Re: Formatter -> Reclocker?
Not in this case, since it wasn't actually in circuit. But I worked at a place once with a similar setup.
There was an imagesetter [1], brand long forgotten, which got its input via a parallel port. Sitting on top of it, and electrically between it and the Xenix server that hosted its queue, was an A/B switch with nothing connected to its "B" input. Why? It turns out the switch wasn't just a passive switch; it was also a print buffer.[2] We didn't need that either, since there was a spooler upstream, so again, why? Well, we were using the thing off label. The cable run was longer than parallel was really designed to support, and unlike the imagesetter itself, that cheapo buffer's input port was robust enough to get a reliable signal off the wire(s).

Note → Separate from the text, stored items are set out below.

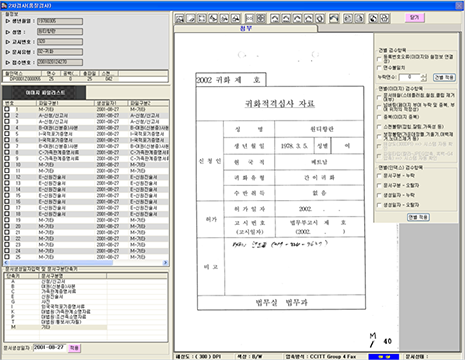This screenshot has width=465, height=360.
Task: Click the black-and-white round icon near the toolbar end
Action: tap(373, 18)
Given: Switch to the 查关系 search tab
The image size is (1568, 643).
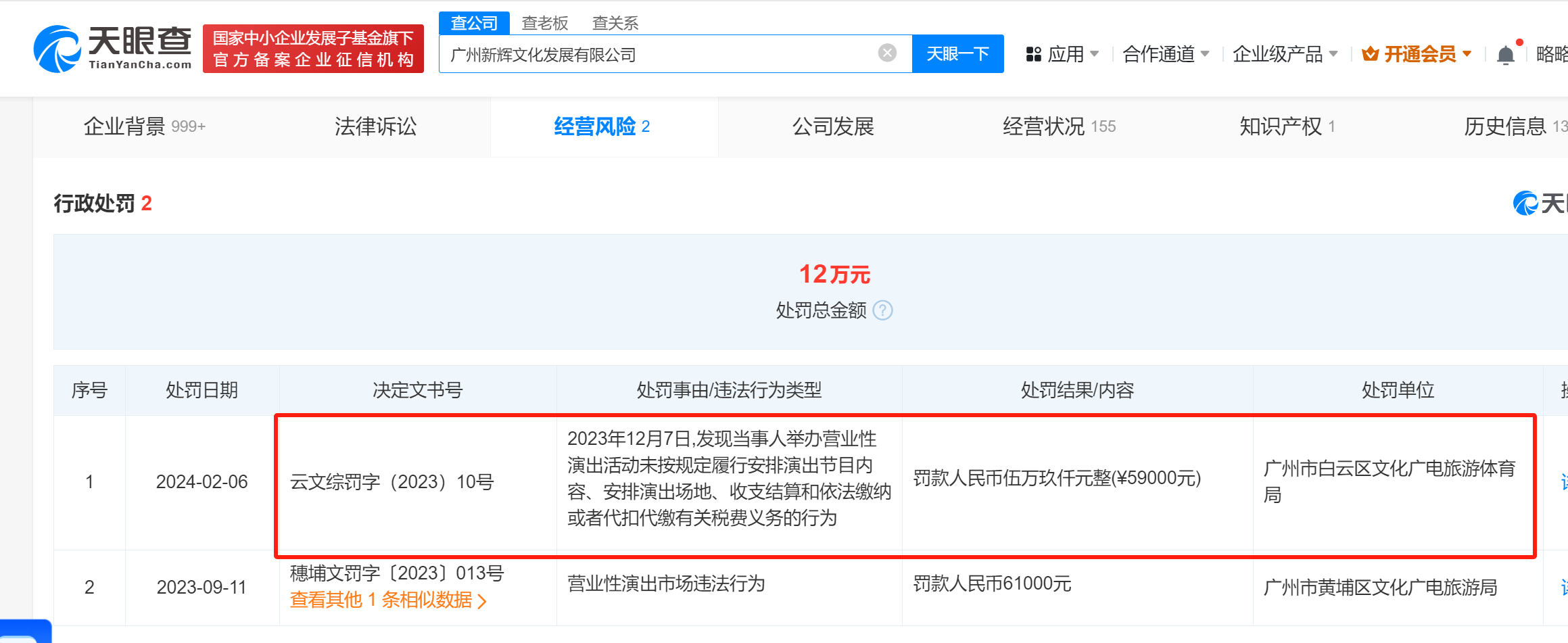Looking at the screenshot, I should click(x=615, y=23).
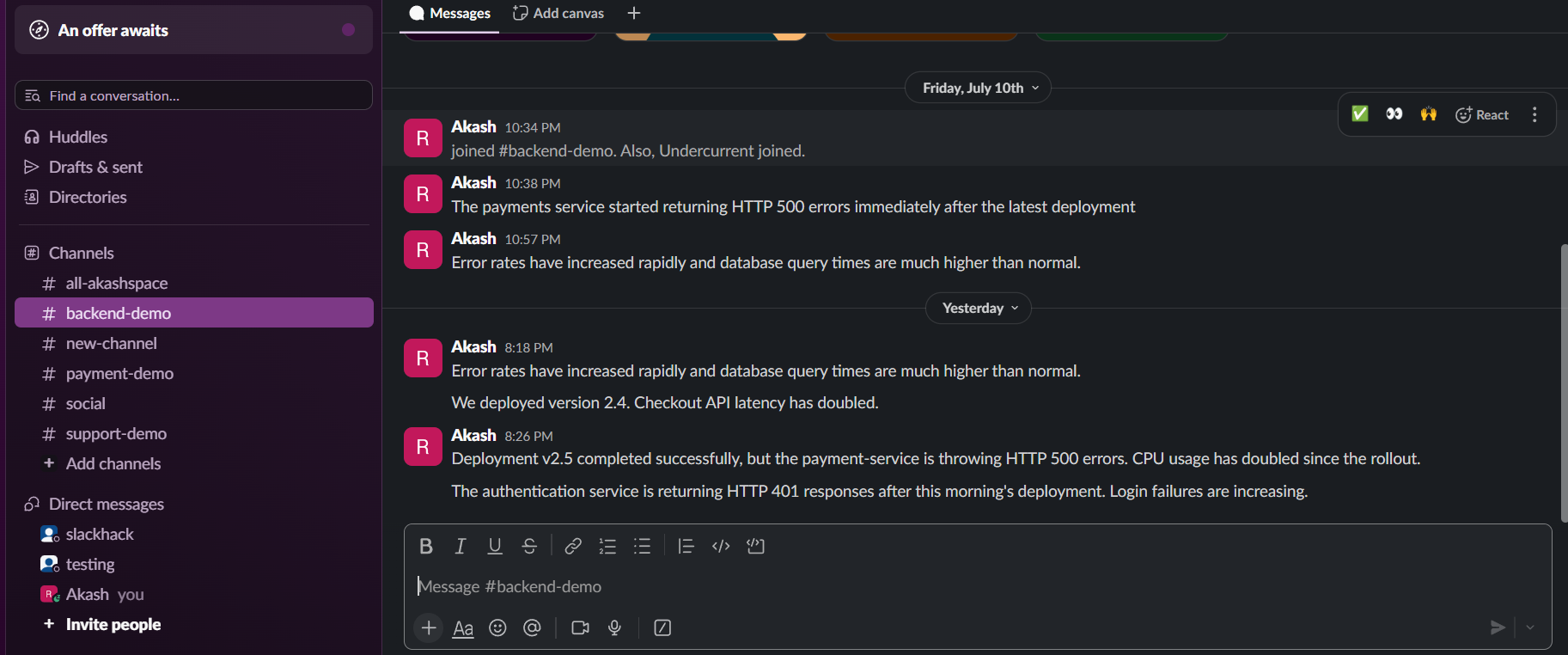Focus the Find a conversation field

coord(194,95)
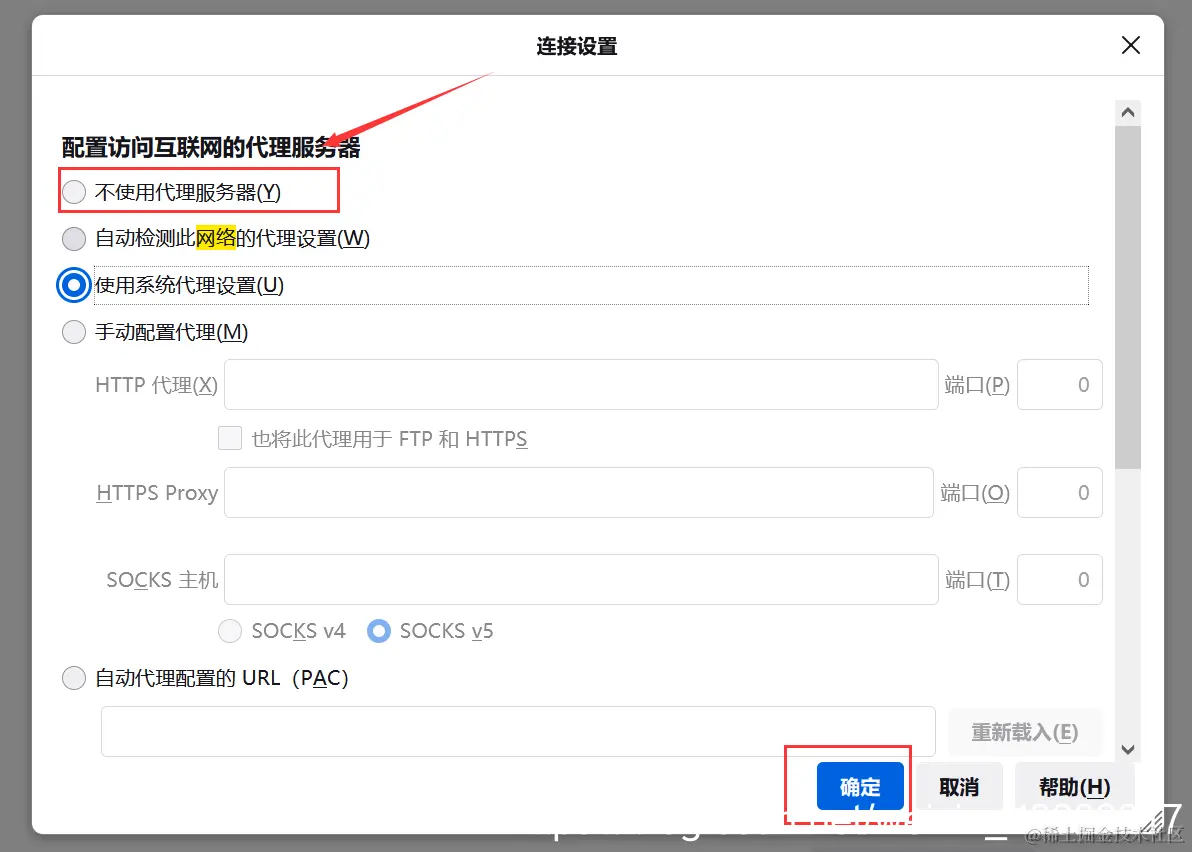Check 也将此代理用于 FTP 和 HTTPS
This screenshot has height=852, width=1192.
(229, 438)

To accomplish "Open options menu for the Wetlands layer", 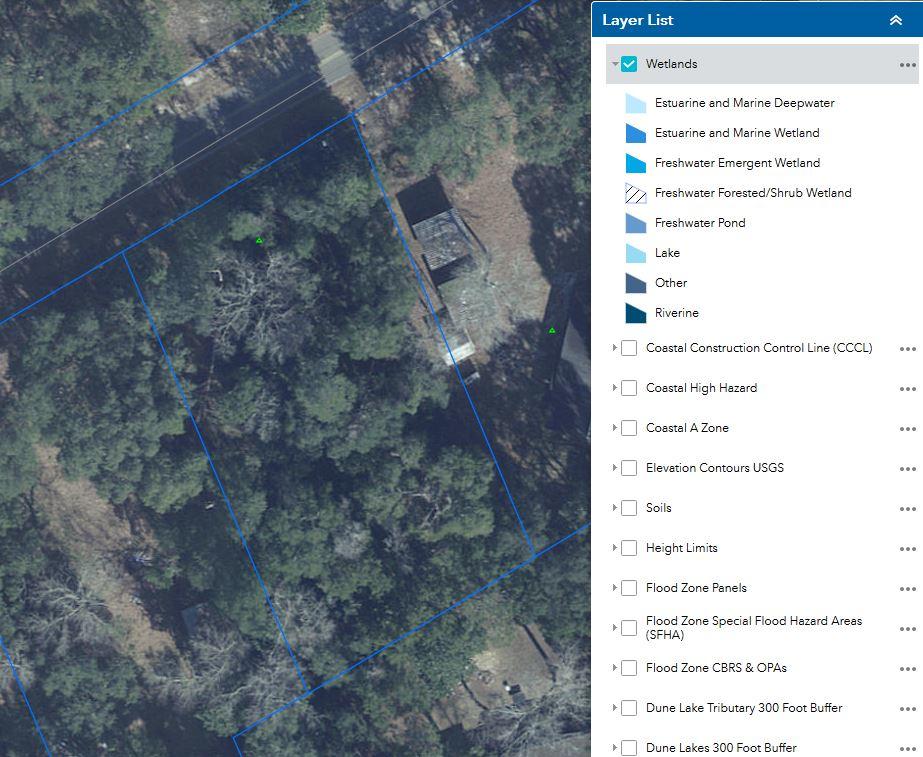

Speaking of decoys, though...
We later (mid-90s) replaced that imagesetter with a new one from AGFA. This thing cost, if I recall, in the $30-50K range (which, for imagesetters, was pretty low-end, but for a smallish company it was a major purchase). The AGFA consisted of two units: the imagesetter itself and the "raster image processor" (RIP) -- the computer that contained the PostScript interpreter. (So basically, the "formatter" that the article's Calcomp box-under-the-floor was reputed to be but probably wasn't.) The RIP was a big, impressive-looking unit, as befits a device with such a price tag, which sat on the floor (as it was meant to), beside the imagesetter proper. Picture a tower computer case on steroids -- very roughly HxWxD = 3ft x 1ft x 2ft.
Well, one day the AGFA tech was in doing some work on the RIP, and so I saw it open. Inside that case was (a) a lot of empty air and (b) a bog-standard (for the day) "landscape-format" desktop PC case -- sheet metal and everything -- mounted sideways. You could have fit two of them in there, with room to spare
The big, floor-space-consuming RIP enclosure was all for show.

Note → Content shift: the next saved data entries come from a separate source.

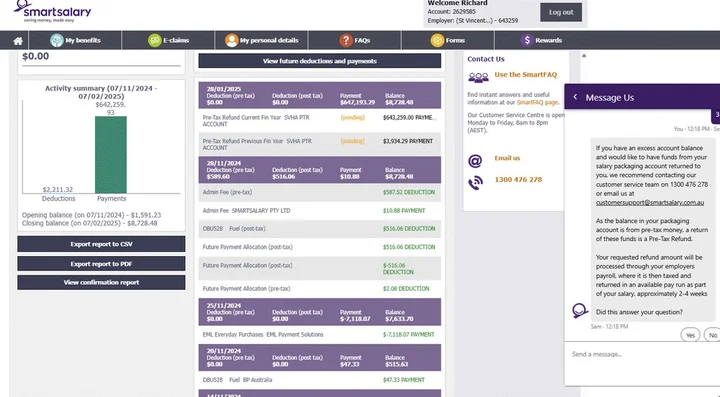Open My benefits tree icon
The width and height of the screenshot is (720, 397).
[56, 40]
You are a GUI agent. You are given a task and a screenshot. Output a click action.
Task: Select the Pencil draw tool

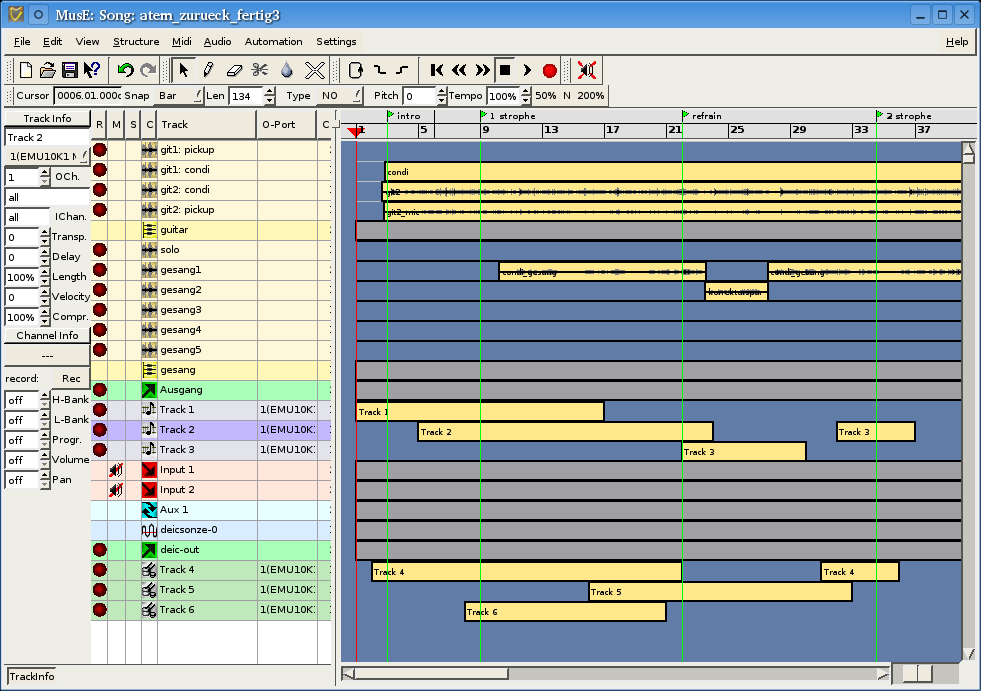(208, 70)
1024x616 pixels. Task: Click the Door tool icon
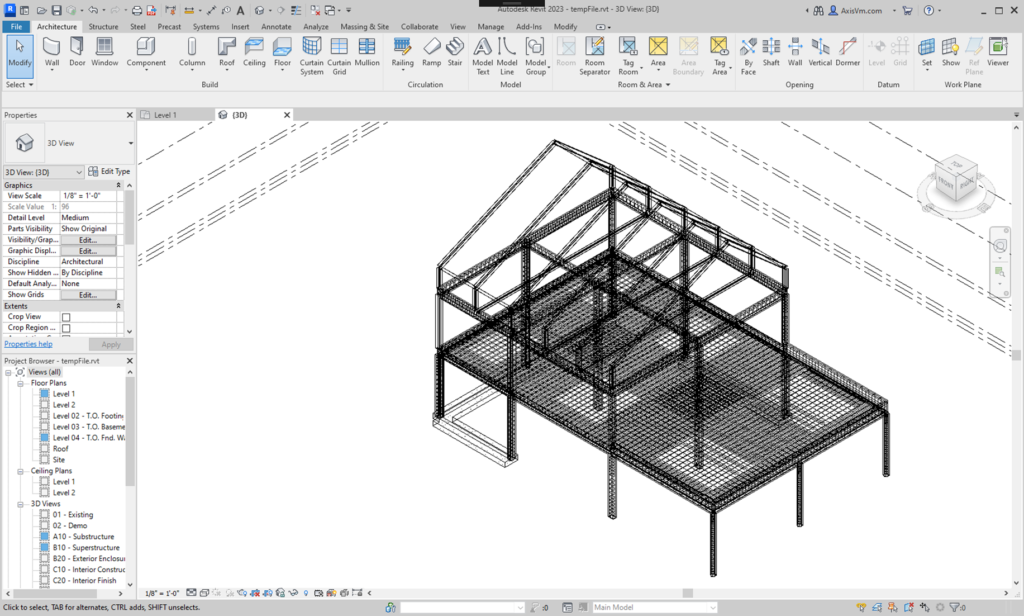pos(77,52)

[1] Imagesetters were output devices formerly(?) used in publishing. They did the same basic job as black-and-white laser printers -- turned PostScript into a printed page -- but produced output of far higher quality. Resolution, contrast, position and size accuracy -- all things you need when the device's output is ultimately destined for a printing press, but that laser printers are merely OK at. An imagesetter had a raster-scanning laser, but used it to directly expose photographic film/paper, which you would then carry over to yet a third unit (big, noisy, smelly) to develop it.

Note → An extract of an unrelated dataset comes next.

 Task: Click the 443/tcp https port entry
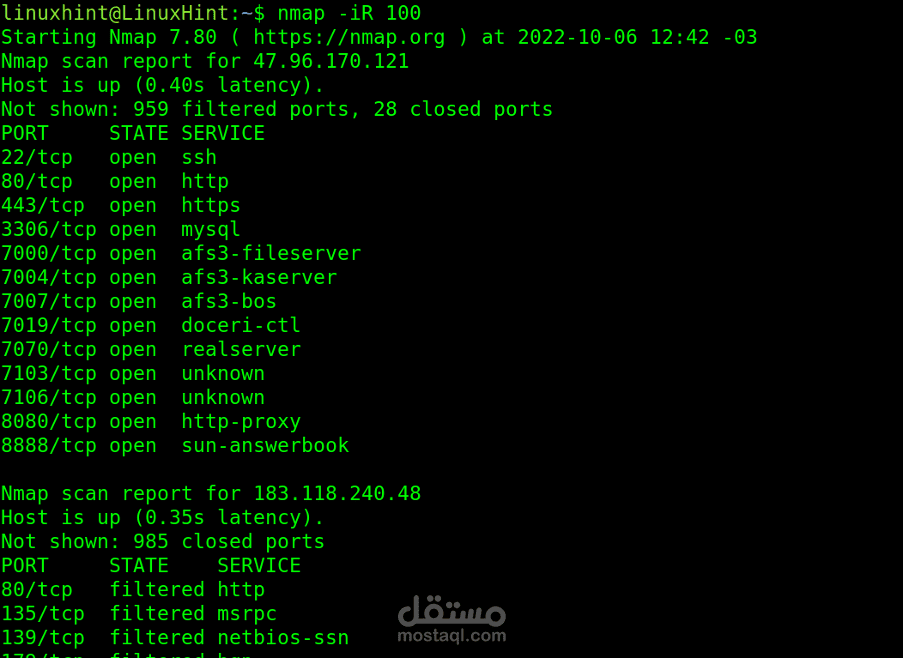tap(120, 206)
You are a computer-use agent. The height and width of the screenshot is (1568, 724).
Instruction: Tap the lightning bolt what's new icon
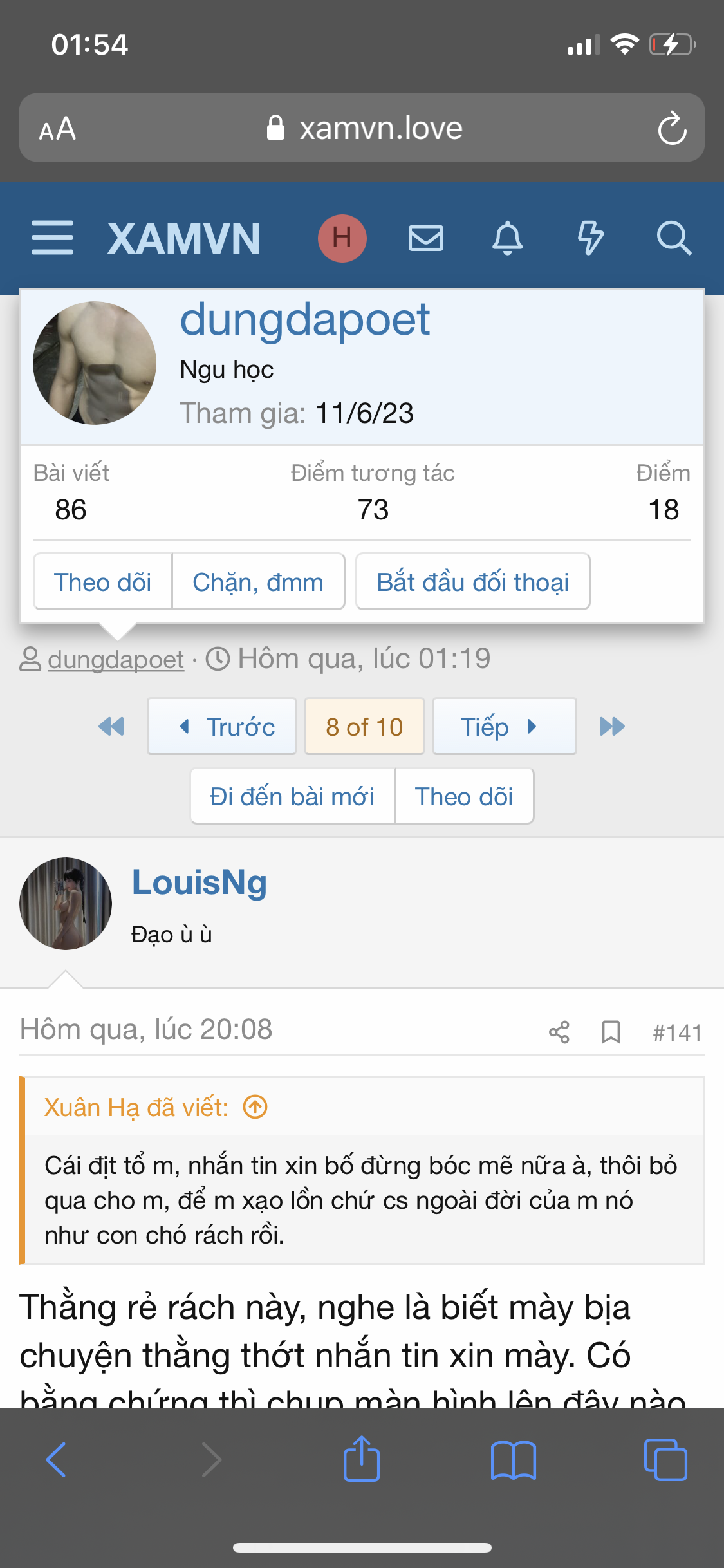point(590,238)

[2] History lesson: back in the day, desktop machines often weren't networked, and their O/Ses didn't have built-in print-queue functionality. (I'm thinking specifically of MS-DOS here. I don't recall about MacOS Classic and early Windows versions.) That meant your computer talked directly to your printer -- synchronously. Your application fed data to the printer at the speed the printer wanted it (which could be painfully slow -- tens of characters per second for a low-end dot-matrix), and since there wasn't (reasonable) multitasking, that meant your computer was basically unusable until the print job completed. The buffer box was intended to solve that problem by gulping the print data from the computer all at once, then dribbling it out at the printer's speed -- along with, of course, letting you share one printer between two computers.